» Work to be completed
Records follow. Copy every line with "battery".

» Records for processing
*** Block opens ***
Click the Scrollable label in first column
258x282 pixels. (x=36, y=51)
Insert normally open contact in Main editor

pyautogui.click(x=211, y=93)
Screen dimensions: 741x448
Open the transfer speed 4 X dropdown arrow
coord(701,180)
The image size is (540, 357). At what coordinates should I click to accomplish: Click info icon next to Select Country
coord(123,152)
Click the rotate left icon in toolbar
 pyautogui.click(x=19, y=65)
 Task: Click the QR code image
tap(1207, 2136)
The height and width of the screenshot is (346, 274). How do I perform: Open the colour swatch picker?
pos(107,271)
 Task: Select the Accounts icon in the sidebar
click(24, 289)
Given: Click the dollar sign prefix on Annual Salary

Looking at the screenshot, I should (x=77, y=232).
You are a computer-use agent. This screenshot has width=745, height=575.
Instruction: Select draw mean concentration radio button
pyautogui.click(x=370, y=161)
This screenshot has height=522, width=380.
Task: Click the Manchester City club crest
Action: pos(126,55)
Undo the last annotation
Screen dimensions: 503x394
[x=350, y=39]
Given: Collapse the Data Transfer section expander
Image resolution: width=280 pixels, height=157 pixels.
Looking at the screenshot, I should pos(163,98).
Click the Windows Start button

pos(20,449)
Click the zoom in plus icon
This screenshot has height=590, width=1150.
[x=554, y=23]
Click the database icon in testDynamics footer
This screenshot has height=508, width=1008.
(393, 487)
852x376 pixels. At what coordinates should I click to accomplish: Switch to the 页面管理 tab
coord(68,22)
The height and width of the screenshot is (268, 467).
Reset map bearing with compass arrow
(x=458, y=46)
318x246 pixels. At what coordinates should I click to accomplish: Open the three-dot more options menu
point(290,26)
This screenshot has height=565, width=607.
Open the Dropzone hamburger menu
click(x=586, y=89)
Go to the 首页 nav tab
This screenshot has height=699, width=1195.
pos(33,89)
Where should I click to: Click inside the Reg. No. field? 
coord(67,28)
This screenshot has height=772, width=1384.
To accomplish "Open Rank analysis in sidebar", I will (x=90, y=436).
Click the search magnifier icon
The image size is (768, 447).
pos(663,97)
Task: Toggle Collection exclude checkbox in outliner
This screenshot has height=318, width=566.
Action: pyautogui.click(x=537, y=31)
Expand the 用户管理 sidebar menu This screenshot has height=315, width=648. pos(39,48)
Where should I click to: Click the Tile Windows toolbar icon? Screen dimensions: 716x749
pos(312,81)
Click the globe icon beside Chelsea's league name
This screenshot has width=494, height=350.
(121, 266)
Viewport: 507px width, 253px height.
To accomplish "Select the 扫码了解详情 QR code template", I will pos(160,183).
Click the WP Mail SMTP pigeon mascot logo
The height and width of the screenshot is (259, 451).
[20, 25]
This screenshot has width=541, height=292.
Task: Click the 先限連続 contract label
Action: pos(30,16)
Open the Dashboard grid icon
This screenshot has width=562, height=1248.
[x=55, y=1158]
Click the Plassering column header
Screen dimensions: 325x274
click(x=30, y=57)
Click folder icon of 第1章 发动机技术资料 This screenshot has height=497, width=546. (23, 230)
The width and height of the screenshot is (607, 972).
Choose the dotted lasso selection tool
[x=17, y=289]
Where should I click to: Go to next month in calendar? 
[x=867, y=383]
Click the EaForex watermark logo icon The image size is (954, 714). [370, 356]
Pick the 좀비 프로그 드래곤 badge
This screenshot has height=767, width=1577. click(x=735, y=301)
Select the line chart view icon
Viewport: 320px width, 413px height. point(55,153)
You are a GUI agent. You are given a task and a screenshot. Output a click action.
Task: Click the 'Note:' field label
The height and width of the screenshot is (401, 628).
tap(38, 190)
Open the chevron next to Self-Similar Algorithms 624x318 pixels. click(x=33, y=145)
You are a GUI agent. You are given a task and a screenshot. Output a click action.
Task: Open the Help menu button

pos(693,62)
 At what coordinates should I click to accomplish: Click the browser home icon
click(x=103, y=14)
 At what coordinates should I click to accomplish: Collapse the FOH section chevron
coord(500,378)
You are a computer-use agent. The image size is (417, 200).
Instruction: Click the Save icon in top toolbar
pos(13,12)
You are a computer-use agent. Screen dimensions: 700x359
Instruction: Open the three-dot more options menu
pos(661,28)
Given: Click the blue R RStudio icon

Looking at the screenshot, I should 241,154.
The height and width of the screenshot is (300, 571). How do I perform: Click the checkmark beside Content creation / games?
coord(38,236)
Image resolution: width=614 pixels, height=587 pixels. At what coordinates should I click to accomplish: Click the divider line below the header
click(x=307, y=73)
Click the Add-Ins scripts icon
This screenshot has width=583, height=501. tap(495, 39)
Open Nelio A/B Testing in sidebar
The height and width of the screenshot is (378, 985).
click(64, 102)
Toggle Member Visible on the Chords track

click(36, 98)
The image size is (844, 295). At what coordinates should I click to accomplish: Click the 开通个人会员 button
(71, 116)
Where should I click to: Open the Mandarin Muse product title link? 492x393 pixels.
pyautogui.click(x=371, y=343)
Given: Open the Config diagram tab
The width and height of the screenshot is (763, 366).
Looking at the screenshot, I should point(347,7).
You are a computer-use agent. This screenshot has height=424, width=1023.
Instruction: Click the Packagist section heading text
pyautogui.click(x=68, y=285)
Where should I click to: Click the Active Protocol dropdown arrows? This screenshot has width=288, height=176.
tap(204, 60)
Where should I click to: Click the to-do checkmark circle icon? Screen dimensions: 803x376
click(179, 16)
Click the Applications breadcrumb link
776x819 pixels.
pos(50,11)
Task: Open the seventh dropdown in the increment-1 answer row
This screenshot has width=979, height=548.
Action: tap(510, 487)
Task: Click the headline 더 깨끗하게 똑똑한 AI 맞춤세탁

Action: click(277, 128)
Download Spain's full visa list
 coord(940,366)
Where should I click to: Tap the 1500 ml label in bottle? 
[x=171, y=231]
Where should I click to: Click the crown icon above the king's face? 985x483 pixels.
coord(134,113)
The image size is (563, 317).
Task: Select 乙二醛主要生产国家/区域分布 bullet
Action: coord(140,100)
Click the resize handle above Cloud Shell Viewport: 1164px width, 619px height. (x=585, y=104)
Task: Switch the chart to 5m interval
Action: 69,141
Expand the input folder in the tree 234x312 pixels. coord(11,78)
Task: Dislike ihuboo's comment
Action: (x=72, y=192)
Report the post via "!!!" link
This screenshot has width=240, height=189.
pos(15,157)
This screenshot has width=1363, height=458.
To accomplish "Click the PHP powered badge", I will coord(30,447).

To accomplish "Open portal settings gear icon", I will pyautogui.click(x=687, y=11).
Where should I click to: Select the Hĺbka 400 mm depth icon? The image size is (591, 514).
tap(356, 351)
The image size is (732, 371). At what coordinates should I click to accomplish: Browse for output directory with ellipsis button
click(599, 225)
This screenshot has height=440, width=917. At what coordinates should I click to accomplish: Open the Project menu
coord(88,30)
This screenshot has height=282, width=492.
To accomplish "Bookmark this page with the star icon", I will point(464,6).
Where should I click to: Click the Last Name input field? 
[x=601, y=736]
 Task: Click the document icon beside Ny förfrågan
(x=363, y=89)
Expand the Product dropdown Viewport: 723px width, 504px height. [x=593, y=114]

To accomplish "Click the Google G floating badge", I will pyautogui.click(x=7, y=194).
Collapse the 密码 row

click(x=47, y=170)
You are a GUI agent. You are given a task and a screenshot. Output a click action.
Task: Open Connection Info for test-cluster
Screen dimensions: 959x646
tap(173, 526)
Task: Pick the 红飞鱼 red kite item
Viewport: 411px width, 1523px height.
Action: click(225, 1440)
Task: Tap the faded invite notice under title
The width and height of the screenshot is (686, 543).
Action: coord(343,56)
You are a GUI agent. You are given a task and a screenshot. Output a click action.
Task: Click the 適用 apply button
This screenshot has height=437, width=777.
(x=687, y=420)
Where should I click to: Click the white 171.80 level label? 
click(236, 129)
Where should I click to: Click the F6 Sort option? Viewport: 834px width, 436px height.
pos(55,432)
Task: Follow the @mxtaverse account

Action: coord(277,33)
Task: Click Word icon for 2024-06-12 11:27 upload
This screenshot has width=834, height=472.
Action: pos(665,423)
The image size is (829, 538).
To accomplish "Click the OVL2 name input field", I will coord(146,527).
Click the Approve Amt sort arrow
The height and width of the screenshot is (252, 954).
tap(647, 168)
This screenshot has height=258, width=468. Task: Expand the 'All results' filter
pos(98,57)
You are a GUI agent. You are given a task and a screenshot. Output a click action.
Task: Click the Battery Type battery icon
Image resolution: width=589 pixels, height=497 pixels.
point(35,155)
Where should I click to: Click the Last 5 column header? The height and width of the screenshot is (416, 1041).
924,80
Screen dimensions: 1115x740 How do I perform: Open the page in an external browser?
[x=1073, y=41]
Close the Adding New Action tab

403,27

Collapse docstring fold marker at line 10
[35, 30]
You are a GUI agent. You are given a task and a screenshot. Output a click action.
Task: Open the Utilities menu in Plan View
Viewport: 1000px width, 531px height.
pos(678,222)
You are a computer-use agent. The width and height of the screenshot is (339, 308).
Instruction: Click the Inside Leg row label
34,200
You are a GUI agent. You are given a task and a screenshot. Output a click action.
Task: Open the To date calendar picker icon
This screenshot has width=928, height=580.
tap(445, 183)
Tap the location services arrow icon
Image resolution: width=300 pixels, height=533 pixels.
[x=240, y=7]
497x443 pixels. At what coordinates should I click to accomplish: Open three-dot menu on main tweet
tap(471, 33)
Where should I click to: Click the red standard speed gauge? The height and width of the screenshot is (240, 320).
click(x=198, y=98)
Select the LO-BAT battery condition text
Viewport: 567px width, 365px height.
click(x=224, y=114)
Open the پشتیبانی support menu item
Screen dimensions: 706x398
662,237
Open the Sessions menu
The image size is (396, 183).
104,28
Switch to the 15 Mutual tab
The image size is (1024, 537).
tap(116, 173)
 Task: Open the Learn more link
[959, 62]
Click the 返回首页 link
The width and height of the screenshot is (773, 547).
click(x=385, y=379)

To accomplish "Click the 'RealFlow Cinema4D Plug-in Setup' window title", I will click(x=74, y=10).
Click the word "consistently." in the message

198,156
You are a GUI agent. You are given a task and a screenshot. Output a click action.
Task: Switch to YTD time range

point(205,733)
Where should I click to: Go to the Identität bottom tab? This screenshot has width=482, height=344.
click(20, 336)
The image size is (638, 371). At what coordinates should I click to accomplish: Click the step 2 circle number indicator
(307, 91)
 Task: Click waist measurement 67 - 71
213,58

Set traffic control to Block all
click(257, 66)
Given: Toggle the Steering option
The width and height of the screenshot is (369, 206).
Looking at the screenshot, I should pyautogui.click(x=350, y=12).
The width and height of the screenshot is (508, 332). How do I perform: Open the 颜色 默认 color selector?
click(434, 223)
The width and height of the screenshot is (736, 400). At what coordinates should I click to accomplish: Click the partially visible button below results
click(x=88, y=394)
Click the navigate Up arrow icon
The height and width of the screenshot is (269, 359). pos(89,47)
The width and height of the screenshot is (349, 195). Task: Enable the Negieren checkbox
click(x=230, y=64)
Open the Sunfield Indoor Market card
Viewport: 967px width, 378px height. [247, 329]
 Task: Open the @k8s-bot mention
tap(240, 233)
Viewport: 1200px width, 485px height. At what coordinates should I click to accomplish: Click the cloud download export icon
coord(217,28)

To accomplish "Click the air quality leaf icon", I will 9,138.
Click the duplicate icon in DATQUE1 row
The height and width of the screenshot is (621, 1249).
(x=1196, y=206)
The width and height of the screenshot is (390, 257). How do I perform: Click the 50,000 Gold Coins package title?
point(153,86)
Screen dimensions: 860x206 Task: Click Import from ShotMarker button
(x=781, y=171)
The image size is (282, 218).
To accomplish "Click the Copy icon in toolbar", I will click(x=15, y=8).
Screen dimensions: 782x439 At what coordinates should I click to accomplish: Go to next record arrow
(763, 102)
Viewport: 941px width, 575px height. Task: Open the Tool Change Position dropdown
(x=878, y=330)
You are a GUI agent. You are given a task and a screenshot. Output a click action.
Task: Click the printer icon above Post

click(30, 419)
*** Block closes ***
» Response to this task
Task: Click the Battery Type battery icon
Select the LO-BAT battery condition text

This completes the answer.